The last two of my posts have sought to explore both sides of the heart vs head challenge in giving, firstly by arguing for the power of the very objective, analytic approach taken by the effective altruism movement, and second, by acknowledging the difficulty this poses for many of us and considering the merits of a somewhat different approach.
This is a debate which can go on endlessly, at various levels of philosophical complexity and abstraction, but its core question is one we can all understand. In this article, I would like to draw readers into reflecting on this dilemma and sharing their reflections with others. To do so, I am going to use the influential and effective distillation of the issue put forward by Peter Singer in his advocacy of effective altruism. But I am going to experiment by adding a twist to it.
Singer gives the hypothetical example in which you are walking past a pond and you see a young child who has fallen in and is about to drown. You can easily jump in and save the child but in so doing will ruin the expensive shoes you have just bought. Do you do so? Of course, everyone agrees the life of a child is worth far more than the cost of a pair of shoes. But Singer uses this example to point out, very confrontingly and effectively, that in our daily lives, we do in effect walk past drowning children: much of what we spend on ourselves, he suggests, could instead be given to, for instance, Oxfam, where it could literally save lives.
Singer uses this in his influential book, ‘The Life you can Save‘, and the movement of the same name he then created, to encourage all of us to be more philanthropic (while recognising, realistically, that there are limits on how much people can be expected to divert from satisfying their own needs). That proposition is probably not too challenging to those who have chosen to be Philanthropy Australia members – although even the most generous givers could presumably dig even deeper.

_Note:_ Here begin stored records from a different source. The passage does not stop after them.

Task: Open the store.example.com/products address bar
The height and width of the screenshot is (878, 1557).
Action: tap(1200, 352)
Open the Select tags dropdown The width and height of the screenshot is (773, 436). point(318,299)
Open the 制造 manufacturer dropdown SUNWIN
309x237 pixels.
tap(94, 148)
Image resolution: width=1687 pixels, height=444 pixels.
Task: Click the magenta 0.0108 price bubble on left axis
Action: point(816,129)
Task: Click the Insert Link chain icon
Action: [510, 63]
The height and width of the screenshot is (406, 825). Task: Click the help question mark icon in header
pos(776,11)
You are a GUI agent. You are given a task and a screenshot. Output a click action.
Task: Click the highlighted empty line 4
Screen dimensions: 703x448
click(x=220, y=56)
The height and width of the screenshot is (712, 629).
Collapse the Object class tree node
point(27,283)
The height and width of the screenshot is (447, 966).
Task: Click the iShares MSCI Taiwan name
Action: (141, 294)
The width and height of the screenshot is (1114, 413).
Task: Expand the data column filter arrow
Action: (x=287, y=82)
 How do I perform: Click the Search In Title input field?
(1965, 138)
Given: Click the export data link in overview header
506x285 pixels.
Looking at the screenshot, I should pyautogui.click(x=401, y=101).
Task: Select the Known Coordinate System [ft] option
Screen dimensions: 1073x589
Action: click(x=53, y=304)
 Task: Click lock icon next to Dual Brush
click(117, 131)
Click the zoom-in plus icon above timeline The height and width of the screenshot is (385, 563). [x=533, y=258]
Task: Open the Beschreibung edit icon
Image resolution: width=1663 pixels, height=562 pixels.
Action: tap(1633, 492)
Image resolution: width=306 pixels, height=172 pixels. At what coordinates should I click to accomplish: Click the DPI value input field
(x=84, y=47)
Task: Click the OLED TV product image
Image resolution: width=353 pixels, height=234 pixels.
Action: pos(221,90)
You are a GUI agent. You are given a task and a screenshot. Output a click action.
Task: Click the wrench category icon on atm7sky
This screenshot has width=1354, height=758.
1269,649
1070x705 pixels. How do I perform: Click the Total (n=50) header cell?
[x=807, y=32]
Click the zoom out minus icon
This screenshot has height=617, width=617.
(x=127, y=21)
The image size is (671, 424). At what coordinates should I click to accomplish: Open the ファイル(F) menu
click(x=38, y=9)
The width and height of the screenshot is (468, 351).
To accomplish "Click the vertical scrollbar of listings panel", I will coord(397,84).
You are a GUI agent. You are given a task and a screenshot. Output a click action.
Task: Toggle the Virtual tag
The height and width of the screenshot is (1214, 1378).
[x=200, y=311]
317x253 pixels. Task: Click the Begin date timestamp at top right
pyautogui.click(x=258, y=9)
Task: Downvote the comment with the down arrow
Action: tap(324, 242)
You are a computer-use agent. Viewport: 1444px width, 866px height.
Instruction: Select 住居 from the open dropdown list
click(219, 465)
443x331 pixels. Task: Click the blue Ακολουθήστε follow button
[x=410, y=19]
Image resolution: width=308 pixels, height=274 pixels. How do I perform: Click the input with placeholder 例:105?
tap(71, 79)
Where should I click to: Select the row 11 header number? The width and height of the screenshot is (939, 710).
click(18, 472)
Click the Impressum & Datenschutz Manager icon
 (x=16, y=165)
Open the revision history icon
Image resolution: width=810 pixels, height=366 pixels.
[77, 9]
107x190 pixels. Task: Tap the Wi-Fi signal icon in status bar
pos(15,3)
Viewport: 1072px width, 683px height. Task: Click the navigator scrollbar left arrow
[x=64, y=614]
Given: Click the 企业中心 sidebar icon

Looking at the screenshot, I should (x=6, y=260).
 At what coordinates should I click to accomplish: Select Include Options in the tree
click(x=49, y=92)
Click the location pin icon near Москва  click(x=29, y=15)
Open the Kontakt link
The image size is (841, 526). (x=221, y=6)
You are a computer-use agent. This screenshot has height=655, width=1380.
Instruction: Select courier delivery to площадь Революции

It is his next book, ‘Effective Altruism’, that contains the challenge that faces even those who are committed donors. Well-intentioned generosity, Singer claims, is not enough. Singer extends his utilitarian logic to argue that, even when giving is undertaken, it remains necessary to be resolutely hard-headed and unsentimental so that funds given are clearly directed at saving the most lives rather than other, less important, causes. An easy (but certainly not the only) target that follows from this logic is funding the arts. Singer is unrelentingly critical of the massive donations given to elite galleries to purchase yet another masterpiece for their already vast collections; but by extension, he questions arts funding in general and much other funding as well. Indeed, he goes as far as to argue that, in general, donors in privileged nations like Australia should confine their generosity to poorer nations where they can most efficiently save the most lives rather than give to local causes.
So, the logic is rational, clear and compelling, and I find it extremely persuasive. But, as I suggested in my earlier post on effective altruism, many – perhaps most – people continue to have misgivings with the highly cerebral Singer approach, so let me extend the child in the pond example to incorporate some of those misgivings – and in so doing, I invite you to reflect and to share your reflections with other Philanthropy Australia members by responding to this post.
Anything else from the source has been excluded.